As the UK’s first rescue zoo, Ark takes in unwanted or illegally kept exotic animals that have been rescued from the European pet trade. They also work with authorities like Border Force, who will contact Ark if an animal has been smuggled in illegally. The Mintrams recently rescued a hybrid wild cat that was brought into Heathrow. Equally, they’re on the alert for (as it were) home-grown exotic animals.
“You’d be surprised to learn what people are breeding in their back gardens. The rescued crocodiles we have here, for example, were captive-bred in the UK. When people realise that the fantasy doesn’t match the reality, it’s too much hard work, or they get bitten. That’s when the animals are handed over to us.”
Hoo Farm Animal Kingdom in Telford, run by Will Dorrell, has a menagerie of exotic animals. His collection includes bobcats, servals and caracals that were acquired from both private collections and zoos. Dorrell, who has been interested in big cats since he was a child, explains that the cats live in pairs or alone in enclosures.
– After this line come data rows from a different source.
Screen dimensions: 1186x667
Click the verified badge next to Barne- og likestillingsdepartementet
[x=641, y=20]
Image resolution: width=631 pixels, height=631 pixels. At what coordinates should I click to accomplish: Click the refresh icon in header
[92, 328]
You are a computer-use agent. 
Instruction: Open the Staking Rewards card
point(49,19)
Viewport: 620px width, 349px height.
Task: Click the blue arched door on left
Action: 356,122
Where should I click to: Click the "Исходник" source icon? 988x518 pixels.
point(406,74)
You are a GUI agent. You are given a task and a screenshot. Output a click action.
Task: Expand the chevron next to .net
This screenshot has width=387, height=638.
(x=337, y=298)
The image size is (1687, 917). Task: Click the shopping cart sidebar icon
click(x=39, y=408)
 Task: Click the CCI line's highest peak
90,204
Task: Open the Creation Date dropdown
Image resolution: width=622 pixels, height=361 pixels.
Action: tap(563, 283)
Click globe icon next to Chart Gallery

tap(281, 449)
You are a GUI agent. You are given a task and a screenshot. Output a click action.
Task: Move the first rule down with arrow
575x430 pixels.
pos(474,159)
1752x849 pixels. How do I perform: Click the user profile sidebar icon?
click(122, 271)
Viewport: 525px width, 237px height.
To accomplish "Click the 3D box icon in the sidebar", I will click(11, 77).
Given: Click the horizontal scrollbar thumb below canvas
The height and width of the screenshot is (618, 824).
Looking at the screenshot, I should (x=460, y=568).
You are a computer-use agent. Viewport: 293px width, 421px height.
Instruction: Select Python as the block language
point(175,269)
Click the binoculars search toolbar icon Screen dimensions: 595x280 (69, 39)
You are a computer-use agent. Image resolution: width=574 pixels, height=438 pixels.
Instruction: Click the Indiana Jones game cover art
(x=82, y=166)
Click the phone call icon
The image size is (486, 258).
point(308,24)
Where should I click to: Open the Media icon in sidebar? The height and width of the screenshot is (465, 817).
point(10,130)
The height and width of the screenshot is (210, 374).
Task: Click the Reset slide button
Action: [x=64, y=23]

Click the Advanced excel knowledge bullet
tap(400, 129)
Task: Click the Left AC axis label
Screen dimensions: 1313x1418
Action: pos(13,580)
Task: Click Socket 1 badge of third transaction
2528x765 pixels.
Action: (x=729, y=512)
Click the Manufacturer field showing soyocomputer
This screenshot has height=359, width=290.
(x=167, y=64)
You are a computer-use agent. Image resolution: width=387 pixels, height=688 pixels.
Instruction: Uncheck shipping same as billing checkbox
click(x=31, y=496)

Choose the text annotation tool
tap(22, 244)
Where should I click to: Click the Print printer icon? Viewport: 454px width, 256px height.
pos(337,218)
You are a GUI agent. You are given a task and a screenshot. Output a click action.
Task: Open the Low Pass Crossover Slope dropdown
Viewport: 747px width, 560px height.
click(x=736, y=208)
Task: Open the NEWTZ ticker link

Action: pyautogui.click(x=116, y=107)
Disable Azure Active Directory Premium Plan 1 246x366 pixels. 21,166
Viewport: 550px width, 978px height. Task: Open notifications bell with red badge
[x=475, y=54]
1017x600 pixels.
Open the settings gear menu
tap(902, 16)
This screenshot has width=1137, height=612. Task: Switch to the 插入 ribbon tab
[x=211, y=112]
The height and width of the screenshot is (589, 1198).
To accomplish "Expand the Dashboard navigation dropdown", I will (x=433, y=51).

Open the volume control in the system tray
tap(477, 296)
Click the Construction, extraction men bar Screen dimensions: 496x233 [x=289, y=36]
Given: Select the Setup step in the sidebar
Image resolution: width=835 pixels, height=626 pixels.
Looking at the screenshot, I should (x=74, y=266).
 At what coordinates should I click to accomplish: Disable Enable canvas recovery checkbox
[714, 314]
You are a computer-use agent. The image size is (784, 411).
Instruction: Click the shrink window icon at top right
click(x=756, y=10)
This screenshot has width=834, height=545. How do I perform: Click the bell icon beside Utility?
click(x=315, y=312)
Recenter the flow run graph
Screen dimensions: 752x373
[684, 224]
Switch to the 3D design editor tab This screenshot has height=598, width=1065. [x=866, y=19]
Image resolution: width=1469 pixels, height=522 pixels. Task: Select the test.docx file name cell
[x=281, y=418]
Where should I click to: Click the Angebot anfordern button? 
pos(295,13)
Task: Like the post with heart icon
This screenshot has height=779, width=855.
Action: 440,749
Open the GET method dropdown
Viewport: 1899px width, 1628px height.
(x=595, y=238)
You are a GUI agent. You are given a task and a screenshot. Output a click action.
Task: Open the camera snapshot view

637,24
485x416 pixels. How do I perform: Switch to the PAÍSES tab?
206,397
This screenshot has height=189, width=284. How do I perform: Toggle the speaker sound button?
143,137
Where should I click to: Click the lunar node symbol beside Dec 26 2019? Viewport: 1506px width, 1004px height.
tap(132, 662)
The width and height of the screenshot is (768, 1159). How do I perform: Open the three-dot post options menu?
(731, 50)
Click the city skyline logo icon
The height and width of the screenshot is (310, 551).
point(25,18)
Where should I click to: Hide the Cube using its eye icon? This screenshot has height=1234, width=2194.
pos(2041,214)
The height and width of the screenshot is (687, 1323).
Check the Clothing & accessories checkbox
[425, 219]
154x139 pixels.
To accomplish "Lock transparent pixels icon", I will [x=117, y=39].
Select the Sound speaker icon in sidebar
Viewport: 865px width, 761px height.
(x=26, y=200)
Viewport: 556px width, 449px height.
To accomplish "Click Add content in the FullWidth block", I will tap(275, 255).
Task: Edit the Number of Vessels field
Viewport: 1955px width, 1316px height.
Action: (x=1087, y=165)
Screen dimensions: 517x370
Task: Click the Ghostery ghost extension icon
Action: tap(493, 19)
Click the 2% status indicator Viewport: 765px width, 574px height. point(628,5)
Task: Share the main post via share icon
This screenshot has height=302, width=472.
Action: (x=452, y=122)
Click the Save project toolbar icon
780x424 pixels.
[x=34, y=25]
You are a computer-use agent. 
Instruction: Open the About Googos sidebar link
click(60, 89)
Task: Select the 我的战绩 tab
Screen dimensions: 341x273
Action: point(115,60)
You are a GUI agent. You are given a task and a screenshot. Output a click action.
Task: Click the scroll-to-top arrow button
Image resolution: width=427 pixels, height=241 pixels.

“I have huge respect for the power that even the smaller cats have and the agility shown by all of them. They are incredibly clever, so the one challenge is trying to think up new ideas to keep them mentally stimulated. But this is a nice challenge to have.”
Has he ever been attacked?
“You’ll get the odd scratch here and there, but nothing of particular note.”
Mike Potts is the general secretary of BeastWatch UK. It’s a 1000-member-strong organisation that investigates big cat and exotic animal sightings with a view to returning them to their keepers in the event of an escape. Potts keeps 30 or so species of animal at his home in Lancashire, including a pet fox, a serval and “a savannah cat who is really good friends with the skunk… The skunk is free-roaming and tolerates the dogs, and the dogs tolerate her.”
Among his network of exotic pet owners, Potts knows a number of people who own a number of the smaller big cats. He defends the choice to legally own exotic pets.
“They’re safer there… Some people will say it’s not fair keeping them at home and they should be out in the wild. Well, my pet fox would be dead within a week if he was out in the wild.”
Potts also takes the conservation line regarding captive-breeding – that is, improving the numbers of endangered or threatened species – but this viewpoint is refuted by experts.
“Captive-breeding programmes tend to work best when carried out in the country of origin for the animal that you’re dealing with,” says Dr Draper, “particularly if you’re looking to reintroduce it into the wild, because then there’s no difference in climate or what have you. That’s why you can’t make the case that private keepers keeping what are in effect, pets, is a conservation activity. That’s just pie-in-the-sky, really. It’s a post-hoc defence: I want my cat and my cake.”
For Dr Draper, on top of the potential danger to human life, it’s simply unfair to keep any kind of animal in captivity – especially in a private home.
“Ultimately, I think that the vast majority of these exotic pet owners care very deeply about the animals they have as pets. But they are short-sighted, and in some cases misguided, if they think that love equates to what the animals need. By keeping it in a domestic environment they are not offering it the environment that the animal needs. They’re not offering it the space that that animal would normally occupy in the wild. [Instead they] have evolved to have inherited behaviour that reacts to the animal’s environment.”
He believes that Tiger King was in some ways a missed opportunity.
“It’s not really looking at the issue of big cat ownership with any weight or significant dept, which is a shame. It has, however, prompted an enormous uptick in media interest in the issue. And almost without exception, the conversations I’ve had have been with a view to showing the reality of animal ownership. I hope that is an opportunity to get the point across. And about time, too.”
Might the rumoured Tiger King sequel explore further the moral and ethical questions surrounding big cat ownership? Watch this streaming space.